Victor Hugo | uma chama de fogo a iluminar os longínquos dias das idades


Victor Hugo e o Sentido da História ~

Victor Hugo acreditava e sabia que a história temporal, não obstante a sua objectividade material, está destinada a voltar ao seio da história divina. Ou seja, que o efeito histórico deverá reintegrar-se no seio do divino para pôr termo a um ''tempo defeituoso'', onde o Ser se debate atacado por duas contradições existenciais.

O poeta francês compreendeu que a verdadeira poesia é uma emanação do mundo interno da natureza e que a sua essência se traduz por uma voz que sobe dos abismos da alma. Descobriu na história uma sucessão de factos cuja finalidade têm a sua raiz nos séculos palingenésicos do Ser. Viu assim que a história das existências se refunde na história dos seres espirituais, em cujo seio está a realidade divina do mundo dos espíritos.

Para Victor Hugo, o apocalipse terreno desembocava num apocalipse espiritual, dois processos que só se explicam pela lei da reencarnação.

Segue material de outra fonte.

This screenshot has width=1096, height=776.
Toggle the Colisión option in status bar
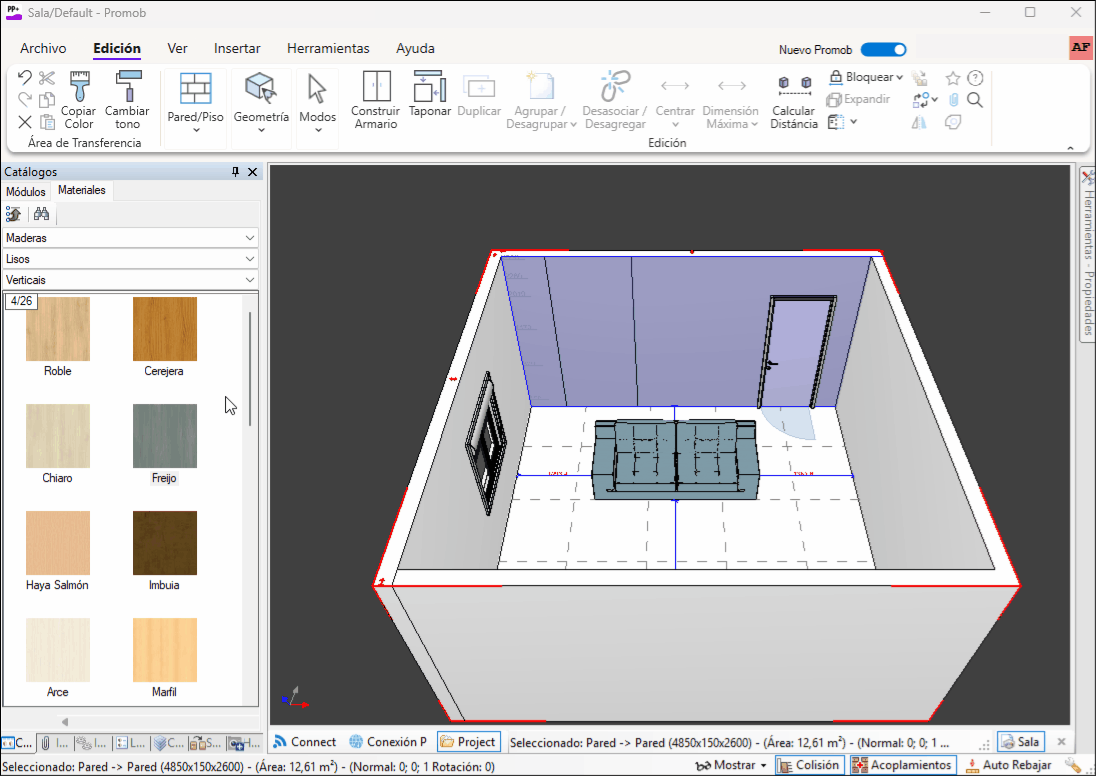point(811,765)
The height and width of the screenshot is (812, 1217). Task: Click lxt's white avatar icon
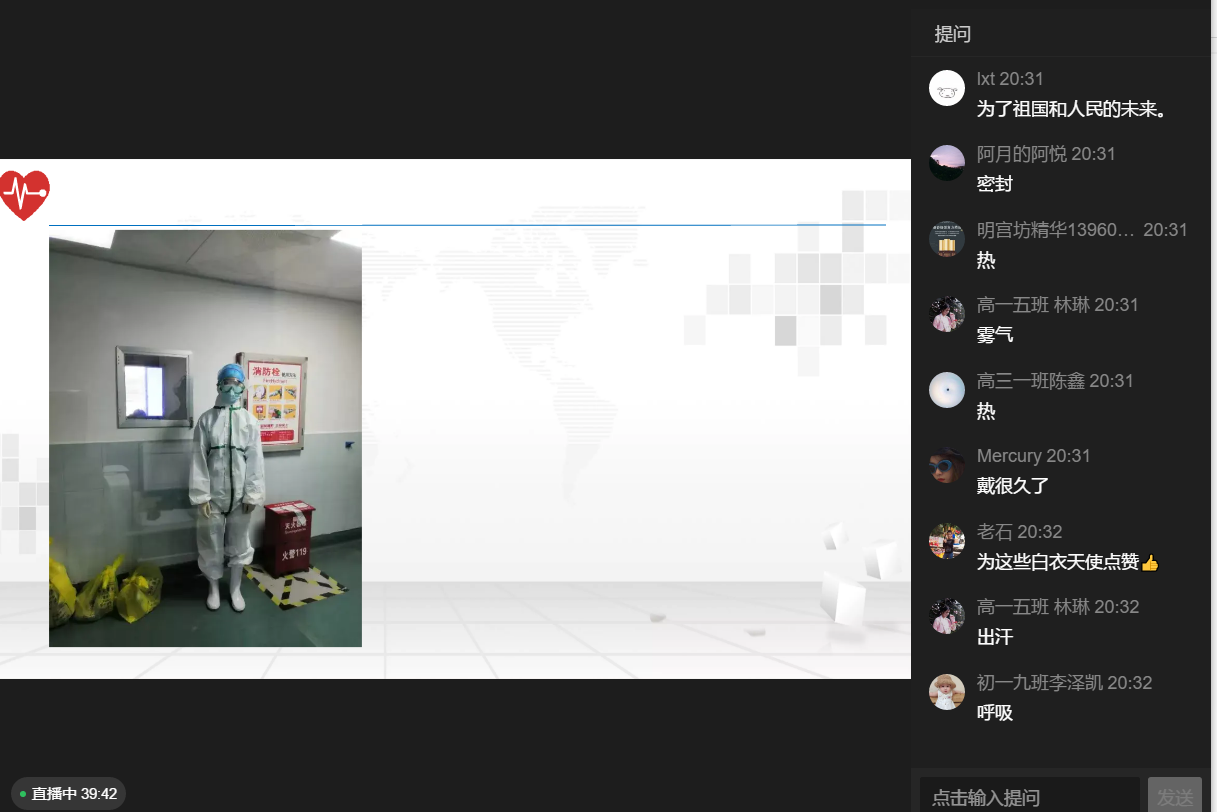click(x=946, y=88)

A história morre, mas renasce com os espíritos; a sua objectividade está determinada pelo encarnar e desencarnar dos seres espirituais, ou seja, pela alma dos homens, antes espíritos, que encarnam e desencarnam. Kant tembém pressentiu este mesmo fenómeno ao reconhecer a realidade de um mundo invisível com a possibilidade de se comunicar com o mundo dos homens.

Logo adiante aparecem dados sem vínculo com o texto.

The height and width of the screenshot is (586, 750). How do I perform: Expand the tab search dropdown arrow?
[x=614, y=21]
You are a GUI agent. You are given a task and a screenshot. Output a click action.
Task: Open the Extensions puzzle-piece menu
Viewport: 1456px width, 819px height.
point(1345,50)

A reencarnação dos espíritos é a verdadeira base da história humana, a que se mostra como processo visível na causa da história espiritual e divina que a rege. Victor Hugo acreditou nesta dualidade histórica, numa "história humana" fundada na história divina e transcendental".

A reencarnação dos espíritos é uma penetração da história divina temporal e humana. O processo de encarnação e desencarnação a que estão submetidos os espíritos é a base real de todo o mistério histórico. E a poesia de Hugo foi como uma revelação através da qual a beleza contribuiu com o desenvolvimento da história em relação com a história espiritual e divina.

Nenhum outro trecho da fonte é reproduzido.